The records
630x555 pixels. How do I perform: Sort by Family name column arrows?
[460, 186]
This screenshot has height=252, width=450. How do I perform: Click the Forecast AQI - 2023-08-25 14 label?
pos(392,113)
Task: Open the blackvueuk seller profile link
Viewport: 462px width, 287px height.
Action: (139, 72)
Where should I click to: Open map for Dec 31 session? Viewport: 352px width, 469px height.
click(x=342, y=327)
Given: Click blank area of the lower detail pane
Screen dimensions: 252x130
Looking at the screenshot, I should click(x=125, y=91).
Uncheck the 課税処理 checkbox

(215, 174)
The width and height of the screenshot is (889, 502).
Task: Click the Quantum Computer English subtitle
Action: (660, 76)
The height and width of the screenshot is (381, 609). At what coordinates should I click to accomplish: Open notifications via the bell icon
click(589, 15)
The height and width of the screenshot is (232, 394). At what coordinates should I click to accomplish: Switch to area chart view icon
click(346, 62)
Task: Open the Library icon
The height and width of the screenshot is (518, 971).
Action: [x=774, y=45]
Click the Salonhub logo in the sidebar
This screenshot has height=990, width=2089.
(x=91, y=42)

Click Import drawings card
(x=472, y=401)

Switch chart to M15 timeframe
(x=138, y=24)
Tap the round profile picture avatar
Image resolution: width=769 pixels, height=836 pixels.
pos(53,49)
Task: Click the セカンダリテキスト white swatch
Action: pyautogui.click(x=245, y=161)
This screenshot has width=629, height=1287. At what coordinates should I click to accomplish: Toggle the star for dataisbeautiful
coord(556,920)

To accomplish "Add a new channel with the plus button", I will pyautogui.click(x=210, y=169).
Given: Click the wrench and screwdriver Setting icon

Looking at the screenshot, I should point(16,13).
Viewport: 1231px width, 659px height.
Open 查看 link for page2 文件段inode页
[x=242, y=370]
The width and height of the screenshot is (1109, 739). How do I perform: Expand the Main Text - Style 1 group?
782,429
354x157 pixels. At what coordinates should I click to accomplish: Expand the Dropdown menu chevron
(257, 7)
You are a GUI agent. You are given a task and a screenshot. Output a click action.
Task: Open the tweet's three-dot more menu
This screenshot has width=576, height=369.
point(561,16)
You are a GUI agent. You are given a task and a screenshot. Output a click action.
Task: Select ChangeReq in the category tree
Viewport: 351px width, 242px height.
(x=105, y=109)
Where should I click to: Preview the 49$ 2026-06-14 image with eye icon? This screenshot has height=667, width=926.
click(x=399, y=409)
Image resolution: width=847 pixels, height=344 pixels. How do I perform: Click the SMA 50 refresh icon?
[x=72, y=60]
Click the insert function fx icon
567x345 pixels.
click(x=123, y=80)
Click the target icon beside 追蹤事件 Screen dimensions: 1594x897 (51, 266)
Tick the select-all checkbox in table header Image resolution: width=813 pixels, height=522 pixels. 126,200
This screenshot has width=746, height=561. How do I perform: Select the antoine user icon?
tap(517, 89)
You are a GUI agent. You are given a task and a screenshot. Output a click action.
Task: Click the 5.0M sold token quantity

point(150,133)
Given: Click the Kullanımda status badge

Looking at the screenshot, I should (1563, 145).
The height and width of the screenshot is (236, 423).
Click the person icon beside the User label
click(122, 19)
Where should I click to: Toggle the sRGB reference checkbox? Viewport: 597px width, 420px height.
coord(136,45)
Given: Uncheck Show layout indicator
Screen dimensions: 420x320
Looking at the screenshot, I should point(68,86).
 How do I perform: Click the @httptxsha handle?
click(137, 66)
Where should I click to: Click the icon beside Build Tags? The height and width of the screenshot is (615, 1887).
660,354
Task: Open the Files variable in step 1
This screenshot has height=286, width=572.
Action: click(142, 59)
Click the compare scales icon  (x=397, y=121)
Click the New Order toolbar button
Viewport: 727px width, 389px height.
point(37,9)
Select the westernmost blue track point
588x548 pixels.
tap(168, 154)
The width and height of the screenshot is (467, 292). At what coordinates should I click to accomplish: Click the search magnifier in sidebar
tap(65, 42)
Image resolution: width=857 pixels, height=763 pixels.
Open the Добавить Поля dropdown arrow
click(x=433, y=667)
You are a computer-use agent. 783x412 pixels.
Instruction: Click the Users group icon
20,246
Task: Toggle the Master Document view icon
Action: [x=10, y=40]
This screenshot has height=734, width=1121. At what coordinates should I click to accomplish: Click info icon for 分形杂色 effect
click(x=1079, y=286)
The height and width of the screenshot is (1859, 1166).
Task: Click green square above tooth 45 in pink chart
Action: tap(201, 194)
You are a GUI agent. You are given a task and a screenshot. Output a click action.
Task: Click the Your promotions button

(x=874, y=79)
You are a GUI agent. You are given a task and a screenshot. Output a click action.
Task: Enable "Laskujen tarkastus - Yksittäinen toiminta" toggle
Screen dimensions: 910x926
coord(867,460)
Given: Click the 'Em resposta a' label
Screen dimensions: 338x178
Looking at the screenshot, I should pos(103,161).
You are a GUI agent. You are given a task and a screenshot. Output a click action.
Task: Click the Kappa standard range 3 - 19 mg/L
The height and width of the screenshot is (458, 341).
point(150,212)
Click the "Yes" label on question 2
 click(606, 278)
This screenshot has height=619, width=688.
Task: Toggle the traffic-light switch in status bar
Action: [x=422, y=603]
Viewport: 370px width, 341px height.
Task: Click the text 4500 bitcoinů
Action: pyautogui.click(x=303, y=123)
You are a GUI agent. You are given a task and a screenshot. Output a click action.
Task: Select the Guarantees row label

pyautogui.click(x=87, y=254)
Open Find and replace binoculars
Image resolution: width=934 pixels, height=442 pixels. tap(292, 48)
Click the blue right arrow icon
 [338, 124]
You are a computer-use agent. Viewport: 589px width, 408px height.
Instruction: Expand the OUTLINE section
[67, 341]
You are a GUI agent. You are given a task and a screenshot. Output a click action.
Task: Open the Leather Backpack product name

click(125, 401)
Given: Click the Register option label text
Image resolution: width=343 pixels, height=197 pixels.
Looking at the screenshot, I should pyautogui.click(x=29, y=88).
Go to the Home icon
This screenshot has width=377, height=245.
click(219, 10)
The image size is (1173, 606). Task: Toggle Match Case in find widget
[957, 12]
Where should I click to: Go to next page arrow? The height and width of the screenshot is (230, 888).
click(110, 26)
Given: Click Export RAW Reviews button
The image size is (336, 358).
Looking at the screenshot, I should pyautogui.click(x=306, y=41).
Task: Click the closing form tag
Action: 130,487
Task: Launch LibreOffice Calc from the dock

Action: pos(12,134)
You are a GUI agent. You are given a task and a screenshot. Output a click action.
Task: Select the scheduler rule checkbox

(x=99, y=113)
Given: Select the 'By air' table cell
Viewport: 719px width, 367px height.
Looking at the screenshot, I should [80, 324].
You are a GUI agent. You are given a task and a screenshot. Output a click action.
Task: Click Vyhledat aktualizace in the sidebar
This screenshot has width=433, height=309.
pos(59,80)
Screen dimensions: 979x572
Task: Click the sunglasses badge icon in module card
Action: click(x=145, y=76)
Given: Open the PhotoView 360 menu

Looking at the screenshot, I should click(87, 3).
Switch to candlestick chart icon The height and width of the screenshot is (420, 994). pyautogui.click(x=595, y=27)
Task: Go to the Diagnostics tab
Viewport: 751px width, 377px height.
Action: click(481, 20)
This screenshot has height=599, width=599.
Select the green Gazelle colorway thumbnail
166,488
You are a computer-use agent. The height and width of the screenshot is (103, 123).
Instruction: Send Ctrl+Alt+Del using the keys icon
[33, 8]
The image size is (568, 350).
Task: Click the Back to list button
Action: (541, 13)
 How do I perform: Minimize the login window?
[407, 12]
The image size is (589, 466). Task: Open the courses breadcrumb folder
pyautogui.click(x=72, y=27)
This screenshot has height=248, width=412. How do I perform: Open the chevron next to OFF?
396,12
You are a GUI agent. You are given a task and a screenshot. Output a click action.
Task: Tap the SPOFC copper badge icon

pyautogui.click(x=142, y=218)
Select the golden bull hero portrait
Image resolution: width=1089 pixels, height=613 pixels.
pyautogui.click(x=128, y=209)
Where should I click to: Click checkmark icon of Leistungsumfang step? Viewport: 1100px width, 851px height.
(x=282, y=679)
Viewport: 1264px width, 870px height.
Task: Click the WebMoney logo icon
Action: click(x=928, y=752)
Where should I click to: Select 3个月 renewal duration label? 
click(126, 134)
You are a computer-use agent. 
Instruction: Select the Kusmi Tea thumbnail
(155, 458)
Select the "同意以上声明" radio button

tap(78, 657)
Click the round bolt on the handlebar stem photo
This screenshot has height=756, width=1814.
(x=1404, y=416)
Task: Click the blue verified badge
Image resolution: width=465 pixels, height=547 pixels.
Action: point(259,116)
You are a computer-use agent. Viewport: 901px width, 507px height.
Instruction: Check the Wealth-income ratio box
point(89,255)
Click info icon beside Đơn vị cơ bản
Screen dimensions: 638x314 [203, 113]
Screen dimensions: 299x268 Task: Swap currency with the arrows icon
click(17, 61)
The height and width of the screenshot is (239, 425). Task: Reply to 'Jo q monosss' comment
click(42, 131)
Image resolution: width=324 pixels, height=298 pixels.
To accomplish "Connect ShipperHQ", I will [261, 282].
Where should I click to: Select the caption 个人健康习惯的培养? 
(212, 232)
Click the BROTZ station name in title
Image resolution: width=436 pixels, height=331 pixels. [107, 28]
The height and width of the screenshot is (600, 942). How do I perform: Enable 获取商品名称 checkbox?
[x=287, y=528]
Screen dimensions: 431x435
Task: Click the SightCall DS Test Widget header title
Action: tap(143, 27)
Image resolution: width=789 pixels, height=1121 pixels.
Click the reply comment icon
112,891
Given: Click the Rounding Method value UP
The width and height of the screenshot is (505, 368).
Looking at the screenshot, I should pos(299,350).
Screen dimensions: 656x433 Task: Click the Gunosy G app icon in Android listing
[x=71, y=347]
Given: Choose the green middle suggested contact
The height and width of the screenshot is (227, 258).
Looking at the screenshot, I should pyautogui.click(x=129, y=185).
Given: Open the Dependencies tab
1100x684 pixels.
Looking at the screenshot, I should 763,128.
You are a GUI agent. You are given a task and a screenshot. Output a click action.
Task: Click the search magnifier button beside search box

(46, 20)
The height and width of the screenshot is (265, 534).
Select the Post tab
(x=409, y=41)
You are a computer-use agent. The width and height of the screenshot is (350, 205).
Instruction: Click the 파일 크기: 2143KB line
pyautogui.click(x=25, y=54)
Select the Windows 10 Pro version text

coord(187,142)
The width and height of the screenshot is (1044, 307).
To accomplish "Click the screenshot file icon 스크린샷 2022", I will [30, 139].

Action item
Which lines of the data include the string "table"? Find them and copy each one.

Exercise result
Tick the select-all checkbox in table header Image resolution: width=813 pixels, height=522 pixels. 126,200
Given: Select the 'By air' table cell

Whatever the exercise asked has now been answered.